→ THE TASK
Include in the output the line containing "日立ソリューションズ (425, 1789)" and each subsequent line of the records, through the end, transcribed exactly. Add nothing else.

→ RECORDS TO USE
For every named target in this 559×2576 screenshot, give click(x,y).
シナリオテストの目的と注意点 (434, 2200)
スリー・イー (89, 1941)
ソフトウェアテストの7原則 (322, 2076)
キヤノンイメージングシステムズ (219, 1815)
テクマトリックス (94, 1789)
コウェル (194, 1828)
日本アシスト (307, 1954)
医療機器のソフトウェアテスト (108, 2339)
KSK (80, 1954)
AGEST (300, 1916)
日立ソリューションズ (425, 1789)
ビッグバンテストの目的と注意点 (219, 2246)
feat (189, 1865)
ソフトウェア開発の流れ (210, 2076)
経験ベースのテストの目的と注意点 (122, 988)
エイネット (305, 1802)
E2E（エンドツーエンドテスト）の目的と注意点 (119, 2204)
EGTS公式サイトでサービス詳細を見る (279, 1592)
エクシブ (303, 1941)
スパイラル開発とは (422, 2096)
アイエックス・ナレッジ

→ ANSWER TO THE PROBLEM
日立ソリューションズ (425, 1789)
ビッグバンテストの目的と注意点 (219, 2246)
feat (189, 1865)
ソフトウェア開発の流れ (210, 2076)
経験ベースのテストの目的と注意点 (122, 988)
エイネット (305, 1802)
E2E（エンドツーエンドテスト）の目的と注意点 (119, 2204)
EGTS公式サイトでサービス詳細を見る (279, 1592)
エクシブ (303, 1941)
スパイラル開発とは (422, 2096)
アイエックス・ナレッジ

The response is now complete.